**Extracted text:**
▼▼▼

How to mark an anniversary? Whether a happy or sad occasion it’s always a tricky business, especially when that very anniversary is one marking a tricky business itself. A year on from the collapse of Lehman Brothers, perhaps the obvious choice is to flagrantly burn a wad of cash in the street, a sort of miniature funeral pyre to the ghost of the 160-year old bank. But for the more sensible among you a far more fascinating and less profligate way of marking the event would be to watch the The Love of Money: the bank that bust the world, which offers a truly extraordinary insight into the man behind Lehman Brothers—Dick Fuld.
This, the first episode of BBC2’s new three-part series (originally aired last Thursday, but still available to watch via BBC iplayer), is the story of the fateful weekend last September when the rotting carrion of the Lehman corpse started floating to the surface with a terrify speed. The man at the helm of the biggest bankruptcy in history, the reptilian Fuld, is a mesmerising figure, exhibiting a level of hubris which makes Oedipus look like a cautions fella. (See also City Boy’s thought on Fuld here).

▲▲▲

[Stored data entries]
▼▼▼

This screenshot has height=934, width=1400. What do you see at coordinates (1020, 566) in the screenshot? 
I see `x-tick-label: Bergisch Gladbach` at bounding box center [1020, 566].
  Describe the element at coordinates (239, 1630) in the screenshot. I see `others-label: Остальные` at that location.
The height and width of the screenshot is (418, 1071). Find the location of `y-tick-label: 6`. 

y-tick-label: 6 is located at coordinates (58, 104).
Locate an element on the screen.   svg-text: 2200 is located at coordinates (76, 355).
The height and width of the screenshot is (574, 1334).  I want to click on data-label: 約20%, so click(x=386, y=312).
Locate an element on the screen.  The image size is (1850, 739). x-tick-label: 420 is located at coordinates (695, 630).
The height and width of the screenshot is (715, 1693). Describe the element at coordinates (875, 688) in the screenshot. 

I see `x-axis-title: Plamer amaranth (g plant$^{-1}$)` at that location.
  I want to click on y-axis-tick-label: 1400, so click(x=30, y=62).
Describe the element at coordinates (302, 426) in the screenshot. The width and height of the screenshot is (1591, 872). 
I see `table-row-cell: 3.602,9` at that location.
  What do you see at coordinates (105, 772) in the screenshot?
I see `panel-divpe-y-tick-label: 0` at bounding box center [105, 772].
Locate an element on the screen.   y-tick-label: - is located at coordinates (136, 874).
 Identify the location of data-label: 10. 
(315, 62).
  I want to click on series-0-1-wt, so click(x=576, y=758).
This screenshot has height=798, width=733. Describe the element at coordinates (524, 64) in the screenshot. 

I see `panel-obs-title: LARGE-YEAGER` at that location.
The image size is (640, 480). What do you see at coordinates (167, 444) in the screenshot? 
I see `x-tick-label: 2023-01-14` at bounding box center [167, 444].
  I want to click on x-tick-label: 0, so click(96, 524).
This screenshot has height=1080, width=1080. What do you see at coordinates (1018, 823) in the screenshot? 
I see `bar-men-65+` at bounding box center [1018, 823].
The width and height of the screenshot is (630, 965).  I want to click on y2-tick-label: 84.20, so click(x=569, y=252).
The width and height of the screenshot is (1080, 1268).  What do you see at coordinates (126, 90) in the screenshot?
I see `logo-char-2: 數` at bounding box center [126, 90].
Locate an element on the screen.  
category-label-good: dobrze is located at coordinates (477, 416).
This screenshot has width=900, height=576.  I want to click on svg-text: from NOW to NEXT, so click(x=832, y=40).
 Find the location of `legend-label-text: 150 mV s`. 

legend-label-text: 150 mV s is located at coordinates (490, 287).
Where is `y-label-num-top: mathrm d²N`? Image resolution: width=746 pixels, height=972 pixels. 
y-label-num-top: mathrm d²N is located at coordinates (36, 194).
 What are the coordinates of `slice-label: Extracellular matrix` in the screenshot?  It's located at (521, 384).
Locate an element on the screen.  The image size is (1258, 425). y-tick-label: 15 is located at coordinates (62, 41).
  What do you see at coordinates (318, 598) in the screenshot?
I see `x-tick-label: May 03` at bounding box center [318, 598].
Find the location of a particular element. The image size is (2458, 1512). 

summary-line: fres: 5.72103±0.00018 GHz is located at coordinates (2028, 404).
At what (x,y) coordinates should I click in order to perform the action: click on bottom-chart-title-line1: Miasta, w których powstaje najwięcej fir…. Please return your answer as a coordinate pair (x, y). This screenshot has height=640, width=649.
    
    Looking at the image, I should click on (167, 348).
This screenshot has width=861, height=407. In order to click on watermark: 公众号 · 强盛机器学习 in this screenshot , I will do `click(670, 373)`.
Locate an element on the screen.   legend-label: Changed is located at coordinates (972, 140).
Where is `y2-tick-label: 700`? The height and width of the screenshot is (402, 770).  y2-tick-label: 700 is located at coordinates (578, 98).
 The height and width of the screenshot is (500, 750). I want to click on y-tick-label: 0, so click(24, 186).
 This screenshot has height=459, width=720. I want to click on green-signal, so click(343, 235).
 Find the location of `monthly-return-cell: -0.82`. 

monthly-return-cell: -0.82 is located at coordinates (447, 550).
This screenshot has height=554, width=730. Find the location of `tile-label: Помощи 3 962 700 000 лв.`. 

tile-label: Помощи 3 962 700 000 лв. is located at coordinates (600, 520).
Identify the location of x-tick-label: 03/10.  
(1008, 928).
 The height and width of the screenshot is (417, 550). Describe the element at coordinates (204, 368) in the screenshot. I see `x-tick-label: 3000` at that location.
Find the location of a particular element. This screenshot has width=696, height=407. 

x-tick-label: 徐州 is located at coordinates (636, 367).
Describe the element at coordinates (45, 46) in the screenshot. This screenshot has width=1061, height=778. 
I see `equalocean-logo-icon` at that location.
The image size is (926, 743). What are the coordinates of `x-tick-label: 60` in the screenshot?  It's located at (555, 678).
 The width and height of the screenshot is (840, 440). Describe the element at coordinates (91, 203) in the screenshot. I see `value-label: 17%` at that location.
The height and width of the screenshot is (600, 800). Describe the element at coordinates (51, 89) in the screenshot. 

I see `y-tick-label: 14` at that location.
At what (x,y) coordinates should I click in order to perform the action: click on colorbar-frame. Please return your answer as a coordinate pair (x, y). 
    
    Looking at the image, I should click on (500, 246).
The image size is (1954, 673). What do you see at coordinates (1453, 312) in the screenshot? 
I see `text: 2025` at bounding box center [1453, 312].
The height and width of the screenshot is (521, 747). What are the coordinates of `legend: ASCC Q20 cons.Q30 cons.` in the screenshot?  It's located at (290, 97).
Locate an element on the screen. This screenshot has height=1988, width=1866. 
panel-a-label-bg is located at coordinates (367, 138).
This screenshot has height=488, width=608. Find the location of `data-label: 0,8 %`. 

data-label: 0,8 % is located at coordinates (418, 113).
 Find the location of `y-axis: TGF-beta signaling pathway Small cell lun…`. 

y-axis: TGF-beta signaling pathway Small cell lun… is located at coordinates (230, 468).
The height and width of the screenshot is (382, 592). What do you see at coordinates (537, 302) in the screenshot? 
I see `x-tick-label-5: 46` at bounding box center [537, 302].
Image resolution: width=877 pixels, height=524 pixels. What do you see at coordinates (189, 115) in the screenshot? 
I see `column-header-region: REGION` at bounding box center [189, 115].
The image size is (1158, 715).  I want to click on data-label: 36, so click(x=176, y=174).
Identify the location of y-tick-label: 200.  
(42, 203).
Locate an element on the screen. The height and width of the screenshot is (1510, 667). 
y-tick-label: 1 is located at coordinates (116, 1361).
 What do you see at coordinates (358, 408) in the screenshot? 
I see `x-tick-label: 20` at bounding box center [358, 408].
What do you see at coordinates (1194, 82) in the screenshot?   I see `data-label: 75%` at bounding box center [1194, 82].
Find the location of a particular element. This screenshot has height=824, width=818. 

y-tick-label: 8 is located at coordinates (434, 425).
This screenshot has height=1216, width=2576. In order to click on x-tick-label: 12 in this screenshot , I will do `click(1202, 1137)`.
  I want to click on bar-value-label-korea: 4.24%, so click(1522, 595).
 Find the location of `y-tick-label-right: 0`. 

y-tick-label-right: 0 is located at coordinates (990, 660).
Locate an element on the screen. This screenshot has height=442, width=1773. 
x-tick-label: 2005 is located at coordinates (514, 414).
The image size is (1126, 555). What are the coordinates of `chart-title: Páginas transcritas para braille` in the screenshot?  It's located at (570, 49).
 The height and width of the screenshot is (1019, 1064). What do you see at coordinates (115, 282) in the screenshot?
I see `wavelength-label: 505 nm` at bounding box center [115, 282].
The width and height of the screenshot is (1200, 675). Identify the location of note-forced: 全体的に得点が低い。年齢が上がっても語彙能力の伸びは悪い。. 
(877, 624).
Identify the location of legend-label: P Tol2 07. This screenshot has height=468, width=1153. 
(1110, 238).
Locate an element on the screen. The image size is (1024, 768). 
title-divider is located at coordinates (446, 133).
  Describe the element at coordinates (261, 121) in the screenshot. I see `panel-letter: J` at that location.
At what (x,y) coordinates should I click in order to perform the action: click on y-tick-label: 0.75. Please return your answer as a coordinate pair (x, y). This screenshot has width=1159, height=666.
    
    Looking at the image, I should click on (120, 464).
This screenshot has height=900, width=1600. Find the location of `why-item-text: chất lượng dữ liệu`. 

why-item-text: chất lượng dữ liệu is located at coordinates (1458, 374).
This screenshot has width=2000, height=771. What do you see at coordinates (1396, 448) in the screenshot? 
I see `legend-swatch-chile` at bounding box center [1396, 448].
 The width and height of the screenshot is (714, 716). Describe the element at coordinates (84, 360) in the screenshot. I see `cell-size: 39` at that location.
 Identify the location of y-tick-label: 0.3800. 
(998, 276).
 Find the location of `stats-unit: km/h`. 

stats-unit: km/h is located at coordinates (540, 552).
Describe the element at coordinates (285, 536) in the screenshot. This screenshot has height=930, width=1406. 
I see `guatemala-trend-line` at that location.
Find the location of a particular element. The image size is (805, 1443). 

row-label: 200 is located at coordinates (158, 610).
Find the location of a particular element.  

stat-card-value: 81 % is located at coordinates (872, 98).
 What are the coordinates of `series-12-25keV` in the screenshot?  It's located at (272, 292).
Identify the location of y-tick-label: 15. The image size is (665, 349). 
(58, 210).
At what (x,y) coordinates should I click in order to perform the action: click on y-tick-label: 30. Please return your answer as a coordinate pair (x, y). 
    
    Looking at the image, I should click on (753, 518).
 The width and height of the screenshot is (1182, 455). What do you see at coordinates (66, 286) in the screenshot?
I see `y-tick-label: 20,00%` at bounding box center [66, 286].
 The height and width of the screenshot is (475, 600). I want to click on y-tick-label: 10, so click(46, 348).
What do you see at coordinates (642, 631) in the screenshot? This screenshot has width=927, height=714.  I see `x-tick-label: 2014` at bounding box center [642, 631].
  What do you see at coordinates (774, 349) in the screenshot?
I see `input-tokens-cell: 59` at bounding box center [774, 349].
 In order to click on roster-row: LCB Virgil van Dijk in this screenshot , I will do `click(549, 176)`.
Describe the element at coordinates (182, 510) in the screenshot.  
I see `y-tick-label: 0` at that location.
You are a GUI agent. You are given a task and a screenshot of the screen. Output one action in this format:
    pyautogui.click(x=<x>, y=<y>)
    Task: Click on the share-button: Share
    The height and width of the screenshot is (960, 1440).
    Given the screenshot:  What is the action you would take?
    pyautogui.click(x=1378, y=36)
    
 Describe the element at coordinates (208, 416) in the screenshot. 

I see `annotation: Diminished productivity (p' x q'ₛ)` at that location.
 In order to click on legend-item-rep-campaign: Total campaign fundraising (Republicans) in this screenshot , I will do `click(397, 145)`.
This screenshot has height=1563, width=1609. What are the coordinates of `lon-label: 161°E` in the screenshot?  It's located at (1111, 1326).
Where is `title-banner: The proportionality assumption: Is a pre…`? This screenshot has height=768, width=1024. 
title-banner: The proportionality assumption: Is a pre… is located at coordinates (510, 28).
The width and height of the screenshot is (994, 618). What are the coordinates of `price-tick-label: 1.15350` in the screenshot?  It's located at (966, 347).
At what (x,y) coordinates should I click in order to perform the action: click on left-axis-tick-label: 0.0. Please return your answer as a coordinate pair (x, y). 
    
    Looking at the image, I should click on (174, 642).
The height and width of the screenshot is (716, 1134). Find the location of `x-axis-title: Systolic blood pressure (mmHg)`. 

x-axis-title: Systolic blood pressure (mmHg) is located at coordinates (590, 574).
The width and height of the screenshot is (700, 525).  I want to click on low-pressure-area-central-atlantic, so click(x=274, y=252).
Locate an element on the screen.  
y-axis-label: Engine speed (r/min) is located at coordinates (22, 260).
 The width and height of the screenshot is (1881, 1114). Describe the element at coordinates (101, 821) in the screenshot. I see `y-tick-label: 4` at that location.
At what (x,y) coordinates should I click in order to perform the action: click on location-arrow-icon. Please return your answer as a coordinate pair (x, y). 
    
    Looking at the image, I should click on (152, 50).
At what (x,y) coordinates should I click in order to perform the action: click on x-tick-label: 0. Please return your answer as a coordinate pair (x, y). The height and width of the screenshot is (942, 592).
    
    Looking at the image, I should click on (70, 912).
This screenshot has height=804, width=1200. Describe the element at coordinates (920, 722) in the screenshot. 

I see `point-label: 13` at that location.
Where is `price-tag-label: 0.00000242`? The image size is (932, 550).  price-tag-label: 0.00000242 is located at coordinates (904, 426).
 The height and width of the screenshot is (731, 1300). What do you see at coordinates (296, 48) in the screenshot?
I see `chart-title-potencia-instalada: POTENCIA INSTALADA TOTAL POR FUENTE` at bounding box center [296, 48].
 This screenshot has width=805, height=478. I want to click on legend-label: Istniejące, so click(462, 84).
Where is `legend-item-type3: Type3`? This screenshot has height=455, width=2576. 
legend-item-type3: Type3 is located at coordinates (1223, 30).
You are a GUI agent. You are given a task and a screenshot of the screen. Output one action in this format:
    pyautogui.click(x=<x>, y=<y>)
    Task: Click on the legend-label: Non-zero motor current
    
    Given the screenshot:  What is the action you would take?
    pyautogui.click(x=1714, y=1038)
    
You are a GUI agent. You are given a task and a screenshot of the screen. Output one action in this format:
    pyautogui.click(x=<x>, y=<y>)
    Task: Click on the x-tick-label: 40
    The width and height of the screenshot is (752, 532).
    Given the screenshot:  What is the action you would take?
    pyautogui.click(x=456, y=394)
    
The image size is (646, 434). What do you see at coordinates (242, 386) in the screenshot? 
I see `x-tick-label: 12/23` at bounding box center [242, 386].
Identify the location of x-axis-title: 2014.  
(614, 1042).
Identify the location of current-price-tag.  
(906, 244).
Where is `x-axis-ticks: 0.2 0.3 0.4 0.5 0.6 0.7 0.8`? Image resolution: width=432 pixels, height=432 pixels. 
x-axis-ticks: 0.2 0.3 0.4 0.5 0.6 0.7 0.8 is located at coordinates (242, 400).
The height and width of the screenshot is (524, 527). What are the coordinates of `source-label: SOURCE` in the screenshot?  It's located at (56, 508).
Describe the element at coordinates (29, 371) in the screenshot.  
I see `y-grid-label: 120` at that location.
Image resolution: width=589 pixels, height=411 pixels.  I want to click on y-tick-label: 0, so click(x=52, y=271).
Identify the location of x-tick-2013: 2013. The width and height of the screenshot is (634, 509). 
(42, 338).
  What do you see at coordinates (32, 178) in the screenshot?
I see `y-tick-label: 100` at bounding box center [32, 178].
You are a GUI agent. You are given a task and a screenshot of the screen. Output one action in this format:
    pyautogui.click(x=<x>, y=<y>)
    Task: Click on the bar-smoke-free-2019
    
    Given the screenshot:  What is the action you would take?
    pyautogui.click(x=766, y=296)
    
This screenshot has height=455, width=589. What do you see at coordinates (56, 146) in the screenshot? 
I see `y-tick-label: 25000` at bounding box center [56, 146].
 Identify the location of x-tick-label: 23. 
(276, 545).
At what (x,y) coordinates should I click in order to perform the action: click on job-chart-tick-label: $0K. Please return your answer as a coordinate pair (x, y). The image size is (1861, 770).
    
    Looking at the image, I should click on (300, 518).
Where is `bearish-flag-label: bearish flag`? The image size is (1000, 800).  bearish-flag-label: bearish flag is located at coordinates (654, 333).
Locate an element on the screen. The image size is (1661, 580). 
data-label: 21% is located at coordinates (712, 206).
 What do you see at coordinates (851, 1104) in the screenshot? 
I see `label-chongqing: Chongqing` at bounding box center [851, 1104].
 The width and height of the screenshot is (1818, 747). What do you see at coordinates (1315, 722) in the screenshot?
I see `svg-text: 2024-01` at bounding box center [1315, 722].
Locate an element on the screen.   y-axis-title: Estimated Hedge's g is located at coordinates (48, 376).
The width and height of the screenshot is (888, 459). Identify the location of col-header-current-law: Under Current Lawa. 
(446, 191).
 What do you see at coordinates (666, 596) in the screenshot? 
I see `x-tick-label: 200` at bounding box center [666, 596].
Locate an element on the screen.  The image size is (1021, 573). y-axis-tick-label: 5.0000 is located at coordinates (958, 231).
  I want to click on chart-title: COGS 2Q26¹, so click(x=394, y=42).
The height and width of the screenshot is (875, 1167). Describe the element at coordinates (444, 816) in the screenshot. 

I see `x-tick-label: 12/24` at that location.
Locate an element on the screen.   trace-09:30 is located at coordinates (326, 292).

▲▲▲

**Tasks to perform:**
A. Update the Lehman Brothers text from "This, the first" to "on Fuld here).", changing "BBC2" to "BBC Two".
B. Write what comes next in the Lehman Brothers text, picking up after its last sentence.
These entries were drawn from a source unrelated to the text.

**Outputs for the tasks:**
A.
This, the first episode of BBC Two’s new three-part series (originally aired last Thursday, but still available to watch via BBC iplayer), is the story of the fateful weekend last September when the rotting carrion of the Lehman corpse started floating to the surface with a terrify speed. The man at the helm of the biggest bankruptcy in history, the reptilian Fuld, is a mesmerising figure, exhibiting a level of hubris which makes Oedipus look like a cautions fella. (See also City Boy’s thought on Fuld here).

B.
In fact, the show is far more fascinating as a psychological profile of the mentality behind our current crisis than a financial retrospective—though it is that too—and a captivating character study of Fuld himself. Surprisingly, Fuld’s leadership style bears and unsettling resemblance to some recent tactics employed by a much more sympathetic character: our mild-mannered prime minister. As a Lehman insider who worked at the firm during the early 1990s put it:
“The best Dick Fuld observation was from my boss. He noted how Fuld, who spent his entire career from college graduation at Lehman, was often able to simply hibernate or disappear during periods of political and/or market turmoil at the firm. For months at a time, he would cosset himself in various senior level non-jobs to avoid getting caught up in some crisis or management fight. My boss said during this time people just would not see him on the trading floor—only down in the executive gym.
“It has often occurred to me in the years since hearing this story that Fuld’s undoing may have been the loss of the ability to hide. Once he was clearly and unambiguously in sole charge of the place, he was always on call, responsible for everything, and lost his ability to be invisible. In this respect he actually reminds me of Gordon Brown……”
As always, weigh in with your own thoughts and comments, as well as any other suggestions for how to mark this anniversary.